Blackmun was not given powers like those offered to Roger Goodell, commissioner of the NFL. Goodell can act swiftly and fiercely, as quarterback Tom Brady discovered after footballs were deflated, violating NFL rules, before a playoff game. Goodell, granted great powers, slapped Brady with a four-game suspension. Blackmun had no such sweeping powers.

And Blackmun’s nature played a role, too. He admires basketball genius John Wooden and follows his hero’s calm, measured response to problems. He listens. He considers all the options. He’s not one to make a big show. He dislikes the spotlight. He asked me, more than once, to minimize his role.

He was the right man to lead the USOC to more medals and more stability. He was not the right man to take on the monster who is Larry Nassar. He should have spoken loudly. He should have been more open to exposing, and humiliating, the leaders of USA Gymnastics for their many failures.

I talked at length with Blackmun a few times. He took all questions, and he usually declined to indulge in lawyer-speak, even though he has a law degree from Stanford.

He savored his job. In late 2009, Blackmun was enjoying a comfortable life as COO and CEO of Anschutz Entertainment Group when he was asked to apply for the vacant USOC CEO position.
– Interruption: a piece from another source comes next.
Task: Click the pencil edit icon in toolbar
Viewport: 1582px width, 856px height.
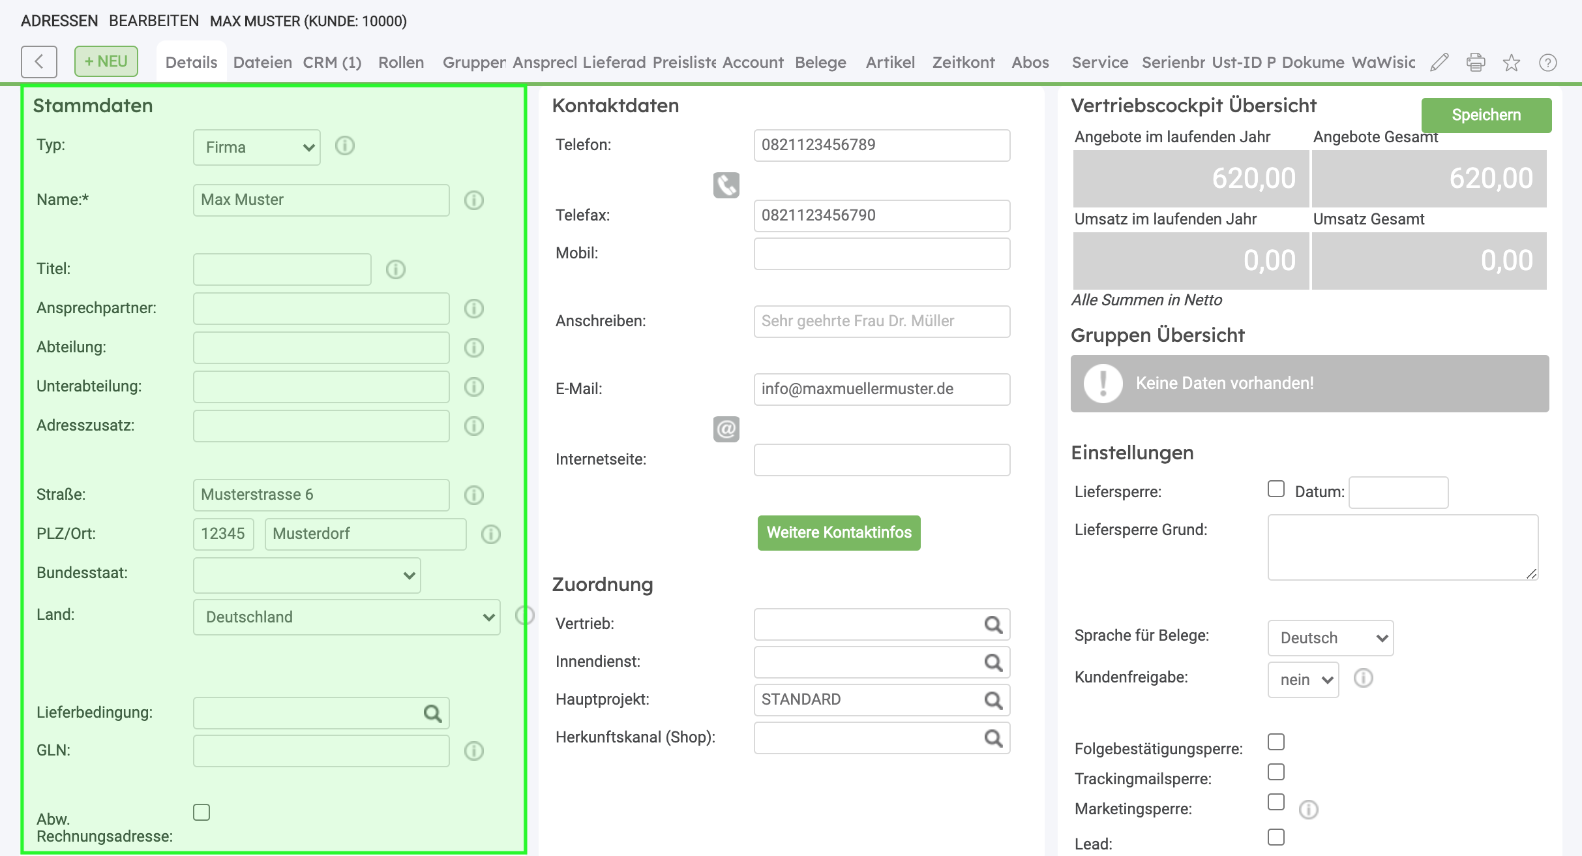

He had every reason to say no. He served as the USOC’s interim CEO for 11 months in 2001. He wanted the interim removed from his title, but failed to win a vote from the USOC board. He was sitting in a hotel room in Chicago when he heard about the voting results in an afternoon phone call from a reporter. Blackmun didn’t hear from the board until the next morning.
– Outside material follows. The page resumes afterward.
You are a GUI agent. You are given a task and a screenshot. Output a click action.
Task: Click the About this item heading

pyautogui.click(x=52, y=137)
Despite the painful exit, he was intrigued by the idea of returning to the USOC. He wanted to again be part of America’s Olympic Movement, wanted to participate in the excitement, wanted to tackle an immense and complicated challenge. The USOC had raced through six CEOs in eight years.
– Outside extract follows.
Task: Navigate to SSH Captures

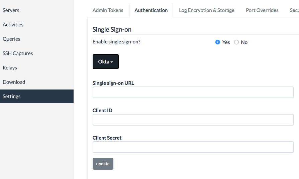Action: [x=18, y=53]
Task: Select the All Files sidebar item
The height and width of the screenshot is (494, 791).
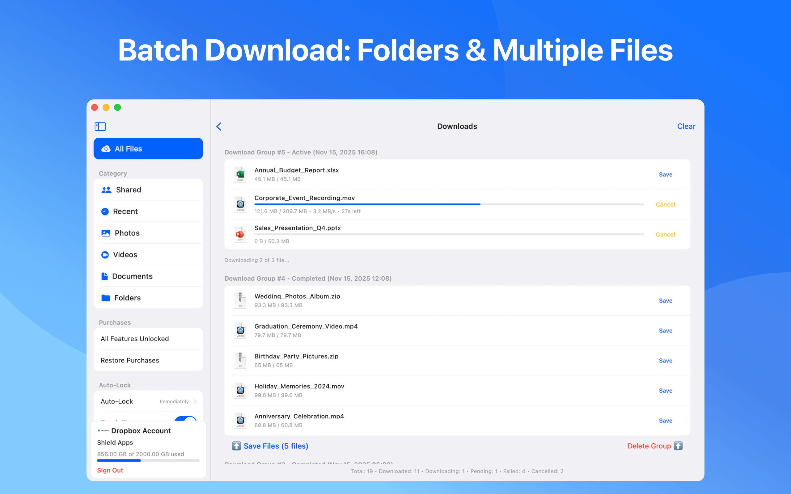Action: click(148, 149)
In 2001, the USOC board wanted to be part of virtually every decision, down to the blazers worn by athletes at Opening Ceremonies. After Blackmun’s return in 2010, the USOC narrowed its focus.

“Sustained competitive excellence at the Olympic and Paralympic games,” Blackmun told me in 2013.

His laser focus worked, in a way. Americans rolled to 103 medals at the 2012 London Games and 121 at the 2016 Rio Games.  

His laser focus led to trouble, too. Blackmun, a good man, failed to do enough to expose Nassar, a bad man. This failure will be part of Blackmun’s legacy.

But so will SafeSport. He set up a better future before being taken down by an ugly past.